The bureau is the main investigative agency for cybercrime and attacks on American companies, and it has been building out its capabilities in that area for some time. The FBI has been hiring a large number of agents with security experience, but Andrew McCabe, FBI deputy director, said that there are a couple of things holding the bureau back when it comes to being more effective at cyber investigations. The main impediment, he said, is a lack of trust between the private sector and the government as a whole.
“We see the same sort of concerns from the private sector across the spectrum. Folks are uncomfortable with sharing access and information on attacks. It affects their reputation. I think we’re getting better at that,” McCabe said during the Cambridge Cyber Summit at MIT Wednesday.
Specifically, McCabe said the FBI faces its own issues with trading information and intelligence with private companies and organizations, some of them historical and others technical.

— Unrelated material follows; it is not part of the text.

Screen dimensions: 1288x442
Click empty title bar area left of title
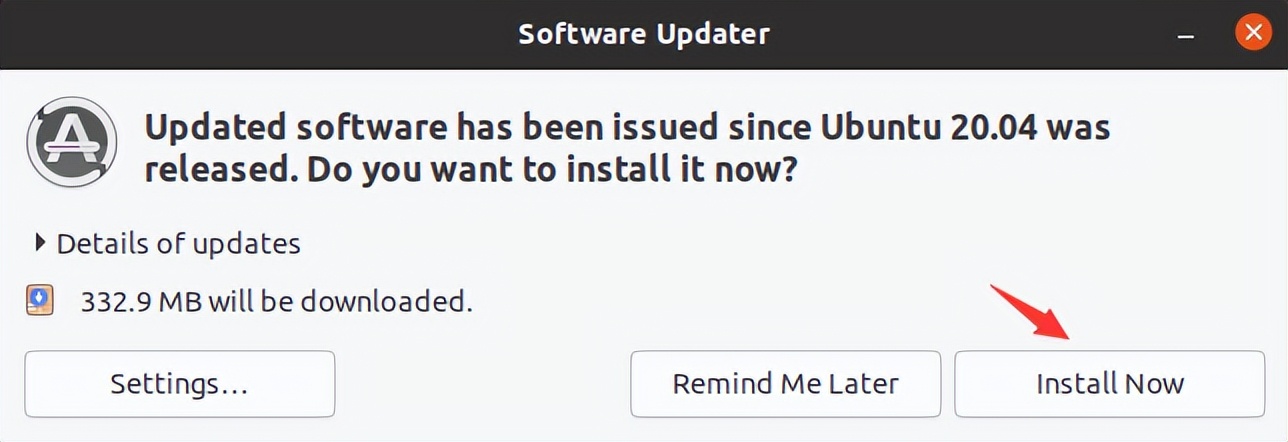coord(250,34)
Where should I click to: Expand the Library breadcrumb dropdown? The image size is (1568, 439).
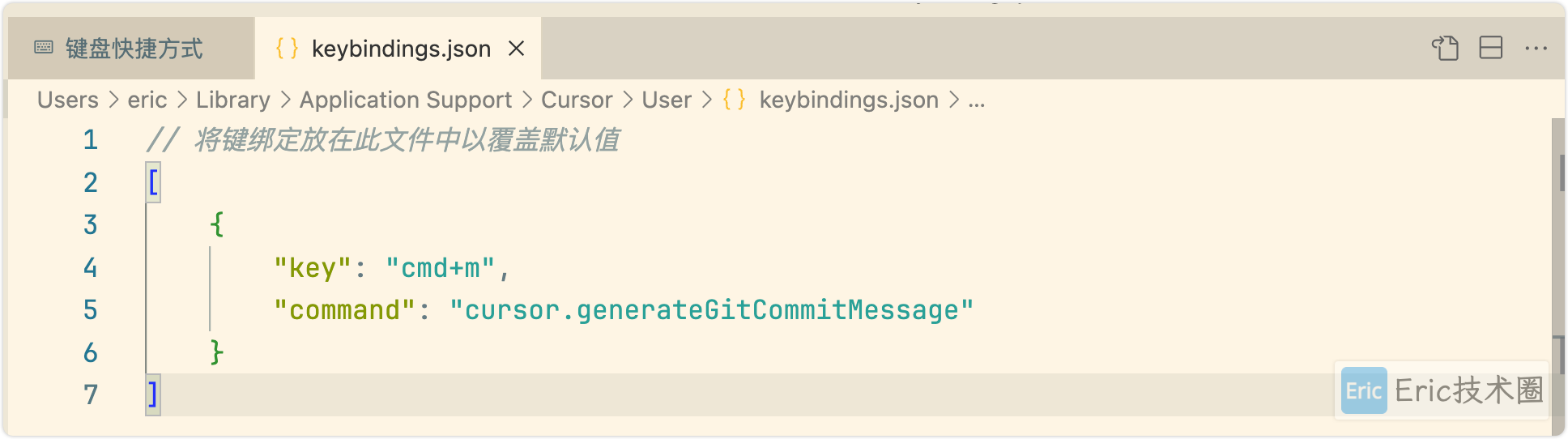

“It’s tougher in some places than others, and we understand that skepticism. We’ve not been perfect. We’ve had our own flaws in the past. We understand that folks are always skeptical of the government to some extent. We will only break through that with partnerships. We’re trying to be more responsive and agile in the information we disseminate and show we’re here to help. The next step is true collaboration,” McCabe said.
Recent events will not help the FBI in this regard. The revelation Tuesday that the FBI used a classified order last year to get Yahoo to scan massive amounts of incoming email for specific terms has caused an uproar in the security and privacy communities. Experts say the revelation could have serious repercussions for the company and the government.
“Finally, Yahoo’s possible betrayal of its users is another example of why whistleblowers and leaks to the press are so important. The US government considers this type of surveillance ‘legal’ even though it shocks the conscience of many ordinary Americans and dozens of civil liberties groups have been attempting to have courts rule it illegal for years,” Trevor Timm, executive director of the Freedom of the Press Foundation, wrote.
McCabe said the mistrust of the FBI is a major problem, but not the only issue the bureau faces in trying to coordinate better with private companies.
“The harder piece is the cultural one we’ve been talking about, a lack of trust with the FBI isn’t the only driver. There’s obvious economic repercussions. It’s a mix,” McCabe said.